### PAGE EXCERPT ###
For starters she is not a scientist. Jones has a degree in geography, and her education is why she was tabbed to operate the portal, as it involves compiling statistics from various locations into a functional data set. She is also not a "doctor" as some have reported, not even in the Jill Biden sense of the title. While she was studying to get her PhD from Florida State University, she became suspended and dismissed.
The removal from the state pandemic team marks the third time Jones has been fired and had criminal charges brought against her for her actions. In 2016 she was arrested as a staff member at LSU. At FSU she was involved in an affair with a student, leading to a restraining order and a number of charges, including cyberstalking and sexual harassment. Now she is facing hacking charges and probable illegal possession of government data.
In the time when Jones was a media star she was credited with building the state’s Covid-19 database. This is quite a stretch of the description. The web portal was actually the framework developed at Johns Hopkins University. Jones did not build this from scratch but used it to create the state Covid reporting network, her prescribed task as geographic information systems manager. This title is rather key in disrupting her last claim -- that she had been instructed to falsify data in this system.
### RECORDS PROVIDED ###
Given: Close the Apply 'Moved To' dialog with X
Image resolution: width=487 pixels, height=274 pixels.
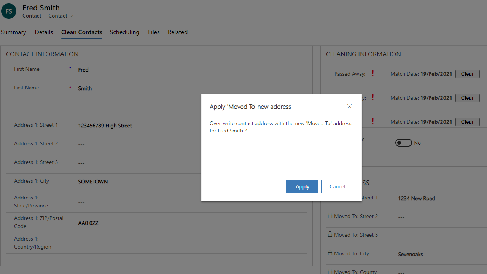Looking at the screenshot, I should [x=349, y=106].
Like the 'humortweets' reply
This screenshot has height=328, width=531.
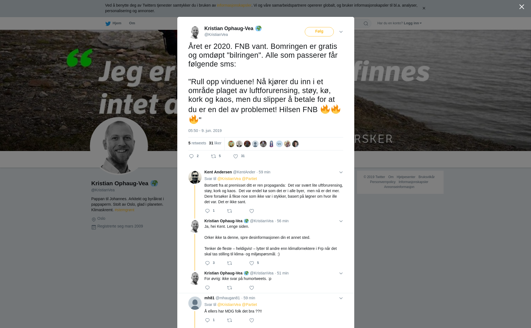[252, 288]
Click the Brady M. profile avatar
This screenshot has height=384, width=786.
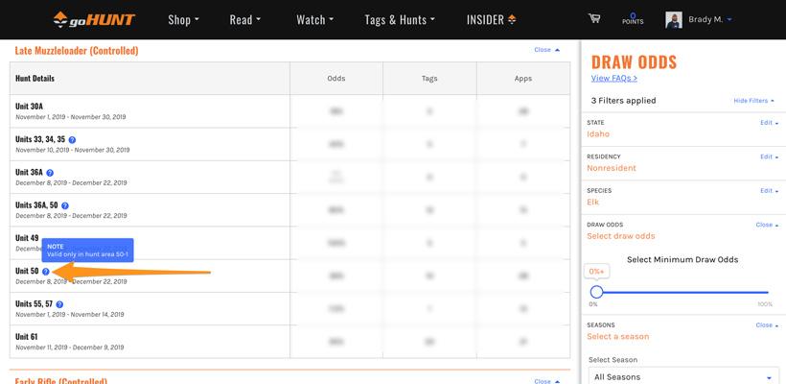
###
▸ SET OF TASKS:
1/ Summarize the passage about Jones in two sentences.
2/ Pick up the passage about Jones after its final sentence and keep writing.

▸ ANSWERS FOR THE TASKS:
1/ Jones holds a geography degree and is neither a scientist nor a doctor, and she was suspended and dismissed while studying for a PhD at Florida State University. Her removal from the state pandemic team is the third time she has been fired and faced criminal charges, and the Covid-19 portal she was credited with building was actually a Johns Hopkins University framework that she used to create the state reporting network as geographic information systems manager.

2/
Jones has made the accusation that officials had instructed her to remove cases and other crucial data in order to promote a false result of caseloads in the state, all for political purposes. Her accusation was so thin that even a sympathetic article managed to reveal the details. Jones was not instructed to scrub or delete any data. The instruction, from the lead medical professional on the pandemic team, was to suspend reporting to verify data. The email, found by The Tampa Bay Times, was from Director Craig Curry, who emailed Jones on May 4. He cited Dr. Carina Blackmore, director of the Division of Disease Control and Health Protection.
“Per Dr. Blackmore, disable the ability to export the data to files from the dashboard immediately. We need to ensure that dates (date fields) in all objects match their counterpart on the PDF line list published.”
This direction was a call to clarify specifics from the various reporting districts. It was a call to ensure the data displayed was accurate, the exact opposite of what Jones was contending. To go further, even had the statistics been altered, as Jones accuses, this could be proven out as the local authorities reporting their data would be used to show a different total, were that the case. The press, however, has insisted on believing the charges from a data analyst, while ignoring the words and reports from the various medical professionals, a stark contradiction to calls to believe the science and the doctors.
The telling detail is there has never been a corroboration of Florida data manipulation reported. The national news outlets loved putting Jones before the cameras, with some still selling the narrative of Florida cooking the Covid books, yet actual proof has not emerged. Ever since her allegations have been lodged local news outlets have been monitoring and verifying the state database figures.
This is yet another example of our national media complex being intent on selling hype and drama over facts and doing genuine investigative journalism. This is a serious enough problem, but when you roll in the details it concerns - the national pandemic and the health of our citizens - the criminality of this behavior grows.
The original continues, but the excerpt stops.